İstihbarat dünyasından tecrübeli isimler buna ilginç yanıtlar veriyor: “Halen böcekler üzerine araştırma yapıldığı söyleniyor. Yerleştiren hiçbir zaman iz bırakmaz. Eğer bir iz varsa da, bulunan ipucu yerleştirenlerce tamamen yanlış yönlendirme amacı ile bırakılmıştır. Bu işin, birden fazla kişinin işi olduğu da açık.”
Böceklerle bazı çevrelerin, “İstediğim zaman dinlerim. İstediğim kadar yakına sızarım. Ne dinlediğimi bilemezsin” mesajı verdiği akla geliyor.

KİMİN YAPTIĞINA DAİR SENARYOLAR
Konu detaylı olarak araştırılsa da Başbakan’ın açıklamalarının sonrasında şimdi herkes kafasında bir senaryo yaratıyor. Başbakan, devlet içindeki derin yapılara işaret ediyor. Bu Ergenekon veya benzer bir yapı olabilir. Bununla ilgili ayrı bir birim çalışıyor. Ama, bazı istihbaratçılar da şu senaryoları ve karşı tezleri masaya yatırıyor:

“Cemaat’e yakın isimler yapmış olabilir. Bu teori hep bazı çevrelerin kullandığı klasik bir iftira. Çok büyük ve bilinen bir grubu da haksız yere zan altında bırakıyor. Burada, Başbakan ile Cemaat’i karşı karşıya getirmek için Cemaat adından nemalanan kötü niyetli çevrelere daha çok dikkat etmek lazım.
Polis içinde ayrı bir birim, koruma grubunun zayıf gösterilmesi amacı ile yaptı. Bu da mesnetsiz. Çünkü, eski Koruma Müdürü, Başbakan’a çok yakın ekibi titizlikle oluşturmuştu.

Başbakan’ın yakın çalışma arkadaşları. Bu mümkün değil. Hepsi çok iyi bilinir.
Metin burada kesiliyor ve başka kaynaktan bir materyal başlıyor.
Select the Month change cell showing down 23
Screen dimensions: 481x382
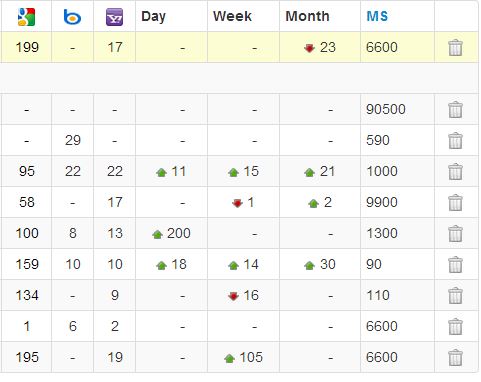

Ayrıca, Özel Kalem Müdürü Hasan Doğan, içeri giren çıkanı, tüm süreçleri bizzat kontrol ediyor. Başbakan’ın yakınında olabilmek için de birkaç güven tesisi aşamasından geçmek gerekiyor.

Bir grup ise ‘MİT bulmadı ama polis, korumaları zor durumda bırakmak için buldum diyor’ iddiasında. Hakan Fidan’ın Müsteşar olduğu MİT gibi saygın bir kurum bunu yapmaz.

Yabancı gizli servisler. Bu en güçlü iddia. Burada ise soru, ‘Peki nasıl o cihazları yerleştirdiler?’ Kabuller sırasında odada nadir de olsa beklerken misafirlerin yalnız kaldığı durumlar ihtimali bile az da olsa gözönünde bulundurulmalı.”